__Task directions__
Output as a numbered list the lines of the records from the line containing "Image resolution: width=1456" through the line containing "Open the Date/Time icon", both included, with blank lines left out.

__Records__
══════

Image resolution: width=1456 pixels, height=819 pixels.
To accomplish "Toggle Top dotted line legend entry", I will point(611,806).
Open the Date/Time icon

══════

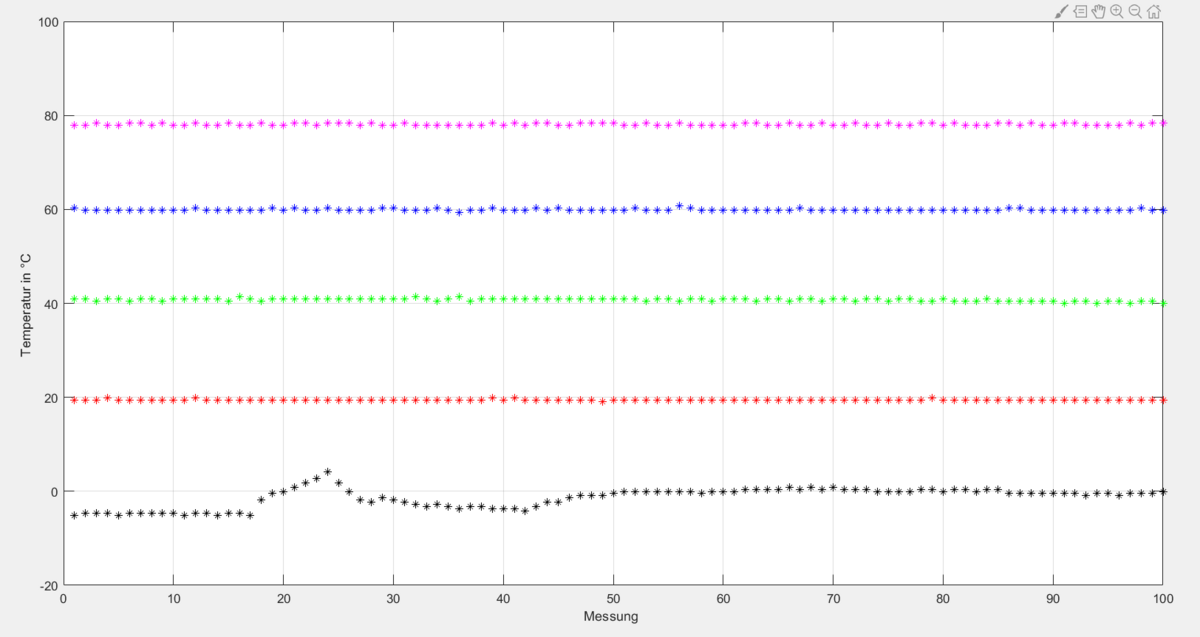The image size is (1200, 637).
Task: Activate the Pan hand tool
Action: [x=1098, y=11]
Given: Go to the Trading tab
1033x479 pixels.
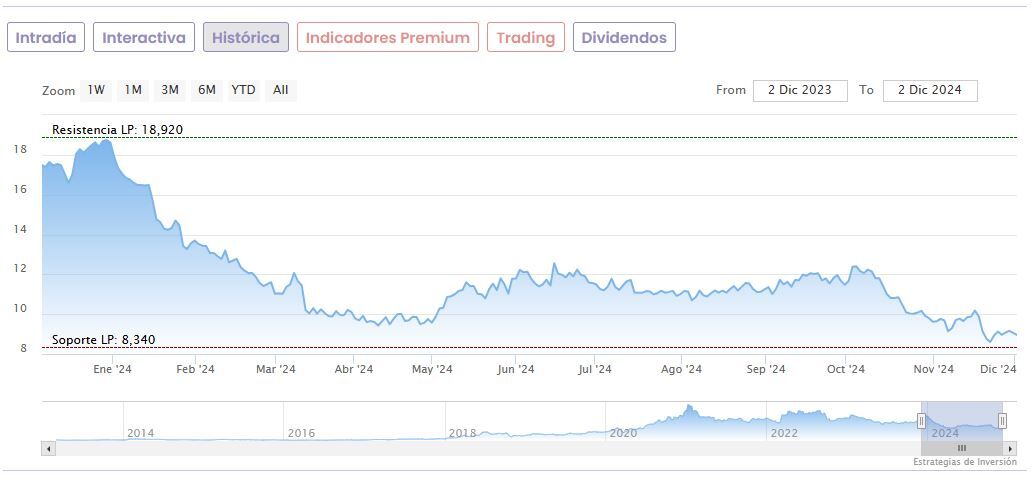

══════

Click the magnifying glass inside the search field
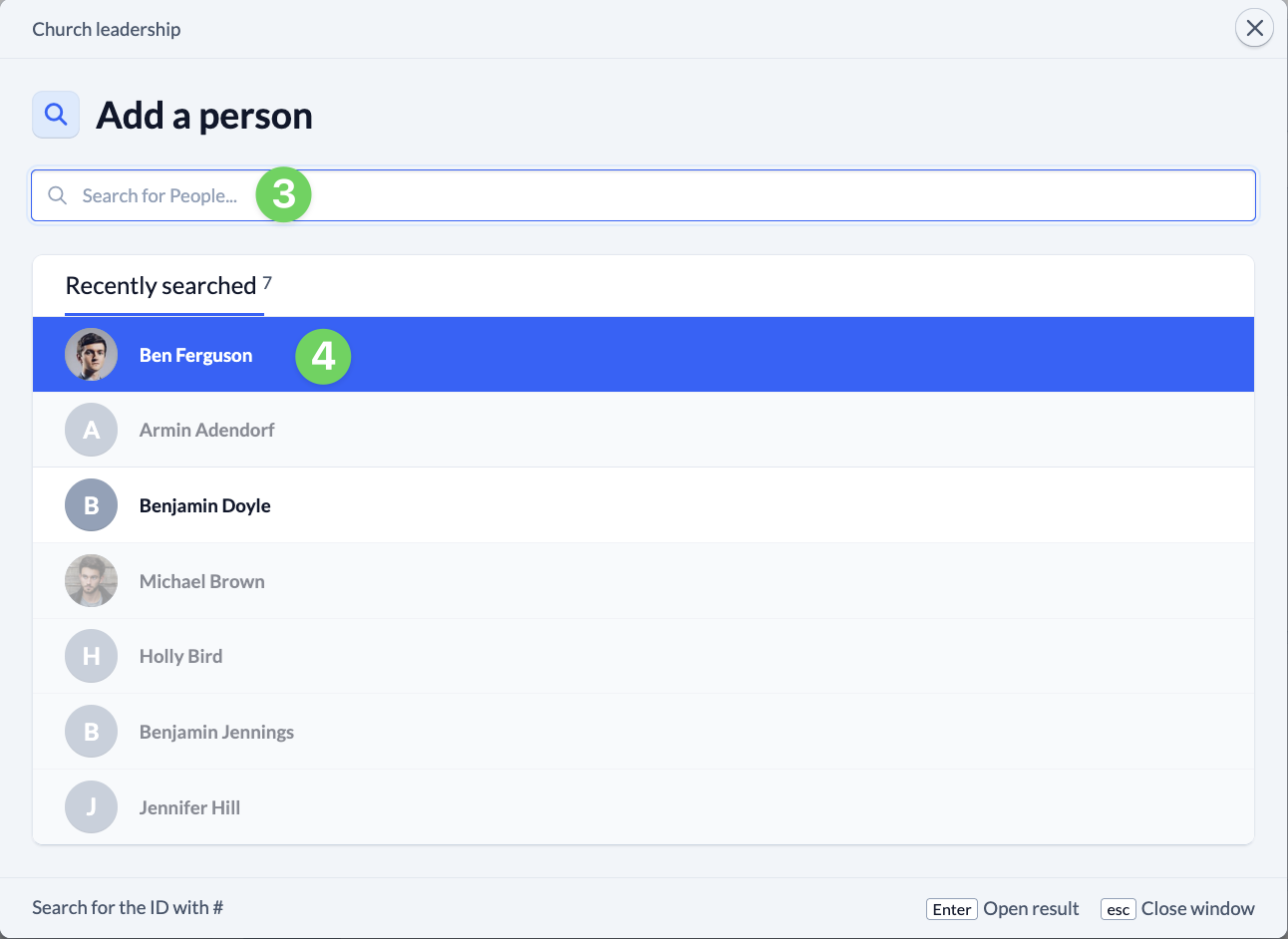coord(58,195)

══════

__Expected answer__
1. Image resolution: width=1456 pixels, height=819 pixels.
2. To accomplish "Toggle Top dotted line legend entry", I will point(611,806).
3. Open the Date/Time icon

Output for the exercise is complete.